The productivity gain dilemma

Even when the gains are real, there’s a harder question: who benefits?

Too often, efficiency flows upward to employers. Workers face higher output expectations – or worse, job insecurity. The dividends of productivity are being captured, not shared.

But it doesn’t have to be this way. Some companies are redistributing the gains: shorter work weeks, upskilling programs, or more humane workloads. These examples are rare, but they show the alternative. Without intentional design, AI won’t narrow inequality. It will accelerate it.

The productivity reversal

Then comes the paradox. As AI advances, authenticity erodes.

Insurance firms worry that AI-generated images can trick their claims systems. Banks are abandoning voice authentication as synthetic audio becomes indistinguishable from the real thing.

When trust vanishes, efficiency collapses. Processes that were once streamlined are forced back into slower, manual checks. This is the productivity reversal: the very technology meant to accelerate us risks bogging us down.

The way out: AI literacy leadership

These dilemmas all share a root cause: a gap in AI literacy.

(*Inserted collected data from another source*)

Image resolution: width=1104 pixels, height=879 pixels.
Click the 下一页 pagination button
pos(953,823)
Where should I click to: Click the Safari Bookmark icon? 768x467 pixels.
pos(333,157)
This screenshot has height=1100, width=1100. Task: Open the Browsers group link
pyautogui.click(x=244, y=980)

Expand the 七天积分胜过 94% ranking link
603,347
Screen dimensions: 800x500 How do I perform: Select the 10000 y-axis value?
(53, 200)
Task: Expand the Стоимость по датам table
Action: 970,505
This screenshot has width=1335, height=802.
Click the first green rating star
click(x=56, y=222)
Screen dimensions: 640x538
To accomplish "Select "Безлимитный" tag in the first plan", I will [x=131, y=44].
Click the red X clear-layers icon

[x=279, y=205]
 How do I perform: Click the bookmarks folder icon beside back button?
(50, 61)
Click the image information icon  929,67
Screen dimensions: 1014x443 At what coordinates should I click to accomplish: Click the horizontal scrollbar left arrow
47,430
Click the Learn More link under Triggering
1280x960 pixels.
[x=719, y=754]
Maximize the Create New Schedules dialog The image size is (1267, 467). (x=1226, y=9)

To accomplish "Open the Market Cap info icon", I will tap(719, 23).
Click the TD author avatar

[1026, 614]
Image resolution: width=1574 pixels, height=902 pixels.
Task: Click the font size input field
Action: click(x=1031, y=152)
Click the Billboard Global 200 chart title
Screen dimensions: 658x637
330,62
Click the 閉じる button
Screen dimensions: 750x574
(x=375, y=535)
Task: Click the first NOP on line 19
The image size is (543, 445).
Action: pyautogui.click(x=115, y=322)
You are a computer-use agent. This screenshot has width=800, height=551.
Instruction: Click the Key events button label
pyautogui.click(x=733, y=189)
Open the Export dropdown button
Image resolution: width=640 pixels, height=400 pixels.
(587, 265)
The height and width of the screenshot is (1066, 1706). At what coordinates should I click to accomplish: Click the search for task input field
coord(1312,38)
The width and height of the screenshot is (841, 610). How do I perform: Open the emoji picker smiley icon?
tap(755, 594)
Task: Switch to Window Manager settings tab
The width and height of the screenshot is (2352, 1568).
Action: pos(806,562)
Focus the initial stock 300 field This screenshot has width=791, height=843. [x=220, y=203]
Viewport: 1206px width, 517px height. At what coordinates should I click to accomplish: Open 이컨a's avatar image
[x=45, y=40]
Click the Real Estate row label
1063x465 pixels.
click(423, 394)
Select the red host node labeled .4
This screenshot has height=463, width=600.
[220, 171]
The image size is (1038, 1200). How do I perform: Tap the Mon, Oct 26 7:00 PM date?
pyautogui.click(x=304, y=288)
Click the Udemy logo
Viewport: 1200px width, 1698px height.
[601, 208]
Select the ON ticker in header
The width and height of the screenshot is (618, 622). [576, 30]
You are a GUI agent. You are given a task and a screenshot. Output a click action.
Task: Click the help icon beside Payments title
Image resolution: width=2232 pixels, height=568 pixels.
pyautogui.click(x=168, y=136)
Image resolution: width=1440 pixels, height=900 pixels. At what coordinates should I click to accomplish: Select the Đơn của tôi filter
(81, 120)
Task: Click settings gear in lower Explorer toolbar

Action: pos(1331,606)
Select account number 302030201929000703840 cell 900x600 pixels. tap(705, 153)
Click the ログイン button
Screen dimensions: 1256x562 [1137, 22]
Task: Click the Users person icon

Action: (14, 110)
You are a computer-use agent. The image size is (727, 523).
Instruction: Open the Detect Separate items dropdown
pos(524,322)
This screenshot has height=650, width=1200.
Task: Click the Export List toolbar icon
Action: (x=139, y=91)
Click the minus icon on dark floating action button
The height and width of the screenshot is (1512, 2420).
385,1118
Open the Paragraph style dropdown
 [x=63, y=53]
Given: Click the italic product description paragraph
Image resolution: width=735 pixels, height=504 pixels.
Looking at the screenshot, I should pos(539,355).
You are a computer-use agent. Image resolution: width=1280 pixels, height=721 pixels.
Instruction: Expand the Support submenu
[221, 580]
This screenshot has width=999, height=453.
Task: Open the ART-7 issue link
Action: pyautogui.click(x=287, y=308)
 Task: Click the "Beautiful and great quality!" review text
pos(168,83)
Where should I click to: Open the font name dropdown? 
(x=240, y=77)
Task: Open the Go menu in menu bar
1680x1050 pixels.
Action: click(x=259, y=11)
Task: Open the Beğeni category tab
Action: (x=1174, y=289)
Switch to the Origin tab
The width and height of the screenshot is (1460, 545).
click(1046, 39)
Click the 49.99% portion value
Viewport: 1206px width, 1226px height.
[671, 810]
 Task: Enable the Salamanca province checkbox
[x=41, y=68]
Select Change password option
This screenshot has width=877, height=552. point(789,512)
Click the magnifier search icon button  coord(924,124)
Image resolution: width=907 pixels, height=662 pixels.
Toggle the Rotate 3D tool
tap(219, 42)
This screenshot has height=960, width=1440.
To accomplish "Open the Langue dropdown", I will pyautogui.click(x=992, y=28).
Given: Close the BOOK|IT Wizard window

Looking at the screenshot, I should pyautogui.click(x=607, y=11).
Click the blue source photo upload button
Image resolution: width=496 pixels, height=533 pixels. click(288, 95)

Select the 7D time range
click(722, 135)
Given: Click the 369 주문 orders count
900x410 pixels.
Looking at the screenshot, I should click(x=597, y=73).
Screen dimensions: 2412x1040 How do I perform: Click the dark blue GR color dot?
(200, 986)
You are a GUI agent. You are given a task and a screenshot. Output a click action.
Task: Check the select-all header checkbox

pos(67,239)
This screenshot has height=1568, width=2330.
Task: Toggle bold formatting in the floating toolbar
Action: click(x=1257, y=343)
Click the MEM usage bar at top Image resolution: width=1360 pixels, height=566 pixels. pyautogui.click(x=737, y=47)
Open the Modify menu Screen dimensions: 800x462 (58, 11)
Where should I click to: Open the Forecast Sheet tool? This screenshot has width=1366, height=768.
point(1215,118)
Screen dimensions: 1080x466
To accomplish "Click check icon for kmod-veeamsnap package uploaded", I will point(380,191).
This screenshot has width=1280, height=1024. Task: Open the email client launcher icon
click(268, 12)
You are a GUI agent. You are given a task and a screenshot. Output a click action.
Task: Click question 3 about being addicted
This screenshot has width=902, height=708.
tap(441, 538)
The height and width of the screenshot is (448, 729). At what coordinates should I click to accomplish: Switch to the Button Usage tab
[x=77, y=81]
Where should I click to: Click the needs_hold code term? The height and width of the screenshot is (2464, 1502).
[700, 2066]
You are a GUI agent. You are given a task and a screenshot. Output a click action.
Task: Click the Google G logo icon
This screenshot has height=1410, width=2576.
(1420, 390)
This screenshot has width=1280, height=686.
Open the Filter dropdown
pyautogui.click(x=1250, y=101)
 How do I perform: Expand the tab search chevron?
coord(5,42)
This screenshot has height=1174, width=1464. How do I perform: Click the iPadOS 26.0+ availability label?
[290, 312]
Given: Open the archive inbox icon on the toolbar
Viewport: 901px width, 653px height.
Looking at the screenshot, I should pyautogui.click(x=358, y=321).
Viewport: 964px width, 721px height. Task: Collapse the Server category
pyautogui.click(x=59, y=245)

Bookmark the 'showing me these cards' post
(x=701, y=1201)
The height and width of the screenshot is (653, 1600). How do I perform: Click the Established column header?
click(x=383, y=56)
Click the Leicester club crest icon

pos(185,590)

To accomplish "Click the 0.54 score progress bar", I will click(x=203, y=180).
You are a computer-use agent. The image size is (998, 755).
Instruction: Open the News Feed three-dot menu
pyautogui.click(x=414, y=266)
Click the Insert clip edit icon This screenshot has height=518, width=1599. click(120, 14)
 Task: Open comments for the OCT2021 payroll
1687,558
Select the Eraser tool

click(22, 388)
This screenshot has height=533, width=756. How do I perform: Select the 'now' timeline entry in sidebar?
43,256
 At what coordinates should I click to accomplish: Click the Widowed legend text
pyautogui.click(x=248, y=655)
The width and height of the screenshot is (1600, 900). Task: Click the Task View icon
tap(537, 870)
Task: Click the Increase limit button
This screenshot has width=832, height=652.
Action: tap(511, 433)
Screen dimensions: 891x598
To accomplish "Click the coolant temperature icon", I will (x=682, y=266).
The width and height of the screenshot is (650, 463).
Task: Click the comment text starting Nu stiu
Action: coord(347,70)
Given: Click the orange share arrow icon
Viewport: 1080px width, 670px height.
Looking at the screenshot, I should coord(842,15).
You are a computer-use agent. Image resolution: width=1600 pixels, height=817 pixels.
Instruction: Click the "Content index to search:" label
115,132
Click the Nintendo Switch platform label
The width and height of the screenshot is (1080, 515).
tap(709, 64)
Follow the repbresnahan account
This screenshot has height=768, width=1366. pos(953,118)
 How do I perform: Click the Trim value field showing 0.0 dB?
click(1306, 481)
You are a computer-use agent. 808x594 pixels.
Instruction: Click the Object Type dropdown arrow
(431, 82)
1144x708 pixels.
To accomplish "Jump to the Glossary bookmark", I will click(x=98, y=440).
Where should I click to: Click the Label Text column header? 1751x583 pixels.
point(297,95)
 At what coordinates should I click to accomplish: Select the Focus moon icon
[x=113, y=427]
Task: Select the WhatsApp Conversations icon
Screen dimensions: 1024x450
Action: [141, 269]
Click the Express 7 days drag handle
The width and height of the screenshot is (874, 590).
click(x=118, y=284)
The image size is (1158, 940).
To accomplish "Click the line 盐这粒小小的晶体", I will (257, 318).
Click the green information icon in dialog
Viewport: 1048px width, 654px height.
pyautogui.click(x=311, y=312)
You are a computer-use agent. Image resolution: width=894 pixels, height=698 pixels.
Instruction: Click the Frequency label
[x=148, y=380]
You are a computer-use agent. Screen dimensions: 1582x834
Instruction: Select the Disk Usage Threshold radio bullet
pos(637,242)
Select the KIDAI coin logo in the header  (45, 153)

When investors and boards don’t understand AI, companies can get away with inflated claims. When employees don’t grasp its limits, they can’t push for fairer sharing of gains. When society lacks fluency, deepfakes corrode confidence in digital systems.

The solution isn’t just better tools. It’s smarter people. And here lies Australia’s opportunity.

We won’t out-engineer Silicon Valley. We won’t out-scale China. But we can out-educate both. In a world where AI capabilities are becoming commoditised, the true advantage will belong to nations whose citizens and leaders can use them wisely.

Australia can be that nation. By investing in AI literacy – from classrooms to boardrooms – we can turn the productivity paradox into a productivity dividend.

AI isn’t failing to deliver productivity. It’s failing in how we understand, distribute, and trust it.

If Australia builds the most AI-literate workforce in the world, we can turn today’s dilemmas into tomorrow’s competitive edge.